=== AUSGEWÄHLTER TEXTAUSZUG ===

Schönenborn und Ludwig setzten hier nicht nach, stattdessen richteten sie sich an Hannelore Kraft - mit der Feststellung, auch die SPD habe zweifelhafte Sponsoringaktivitäten vorzuweisen. Die rote Kandidatin sagte daraufhin, alles habe sich "im üblichen Rahmen bewegt".

Eine erfahrenere Rednerin hätte womöglich anders geantwortet. Und es gab weitere Momente, in denen Kraft rhetorisches Geschick vermissen ließ. Der Mindestlohn sei eine "Reißleine nach unten", sagte die Herausforderin beispielsweise.

Später sprach Kraft von "finanziellen Gebühren als Hürden im Bildungssystem". Die Einführung der Gemeinschaftsschule wolle sie "als Prozess organisieren". Die von Rüttgers versprochene Unterrichtsgarantie an Schulen habe "lediglich zu einer Verminderung der Ausfallquote" geführt.

Jürgen Rüttgers legte angesichts solcher beamtendeutschen Satzungetüme zumeist fragend die Stirn in Falten - und hielt sich an den ehemaligen SPD-Vorsitzenden Franz Müntefering. Der soll einst gesagt haben, er könne "nur kurze Sätze".

Als es um die von der SPD angestrebte Einführung einer Gemeinschaftsschule ging, sagte Rüttgers: "Das führt zu einem Schulkrieg, den will ich nicht." Als Kraft dagegenhielt, die SPD wolle keine Schulen schließen, sagte Rüttgers in jammerndem Tonfall: "Sie wollen alle zusammenlegen - und dann sind sie weg!"

Auf ihrer Internetseite bemühte sich die SPD noch während des Duells in einem Liveblog, diesen Eindruck eines drohenden Schulchaos zu zerstreuen. Im TV-Studio lächelte Kraft über den Vorwurf hinweg. In ihrem Schlusswort fragte sie die Zuschauer, ob diese das "Wir" in der Gesellschaft oder die "Ellbogengesellschaft" stärken wollten. In ersterem Fall müssten sie SPD wählen.

Rüttgers hielt dagegen: "NRW ist ein wundervolles Land. NRW ist ein starkes Land." Damit das so bleibe, brauche er die Stimme der Wähler. Johannes Rau ließ plakatieren: "Wir in NRW". So meint es auch der amtierende Ministerpräsident von der CDU.

Hier die sachliche, etwas umständliche Kandidatin, dort der zupackende, etwas plumpe Titelverteidiger - dieser Eindruck hielt sich bis zum Schluss. Am Mittwoch sehen sich die Kontrahenten in der "Elefantenrunde" des WDR-Fernsehen wieder. Dort stehen die Spitzenkandidaten aller fünf Parteien im Ring.

Ein Sieger wird dann noch schwerer zu ermitteln sein.

=== AUSGANGSMATERIAL ===

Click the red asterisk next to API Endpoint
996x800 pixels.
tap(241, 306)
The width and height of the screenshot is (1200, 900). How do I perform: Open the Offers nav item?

===

» **AUFGABEN**:
**a)** Entscheiden Sie für jede der folgenden Aussagen, ob sie mit dem Textauszug übereinstimmt, und belegen Sie Ihre Antwort mit einem wörtlichen Zitat. (i) Kraft bezeichnete den Mindestlohn als „Reißleine nach unten“. (ii) Die SPD versuchte erst nach dem Duell in einem Liveblog, den Eindruck eines drohenden Schulchaos zu zerstreuen. (iii) In der „Elefantenrunde“ treten die Spitzenkandidaten von drei Parteien gegeneinander an.
**b)** Beantworten Sie die folgenden Fragen zum Textauszug jeweils kurz.
(i) An wen richteten sich Schönenborn und Ludwig mit der Feststellung, auch die SPD habe zweifelhafte Sponsoringaktivitäten vorzuweisen?
(ii) Wozu führt die Einführung einer Gemeinschaftsschule nach Aussage von Rüttgers?
(iii) An welchem Wochentag sehen sich die Kontrahenten in der „Elefantenrunde“ wieder?

» **LÖSUNGEN**:
**a)**
(i) Ja: „Der Mindestlohn sei eine "Reißleine nach unten", sagte die Herausforderin beispielsweise.“
(ii) Nein: „Auf ihrer Internetseite bemühte sich die SPD noch während des Duells in einem Liveblog, diesen Eindruck eines drohenden Schulchaos zu zerstreuen.“
(iii) Nein: „Dort stehen die Spitzenkandidaten aller fünf Parteien im Ring.“

**b)**
(i) An Hannelore Kraft.
(ii) Zu einem Schulkrieg.
(iii) Am Mittwoch.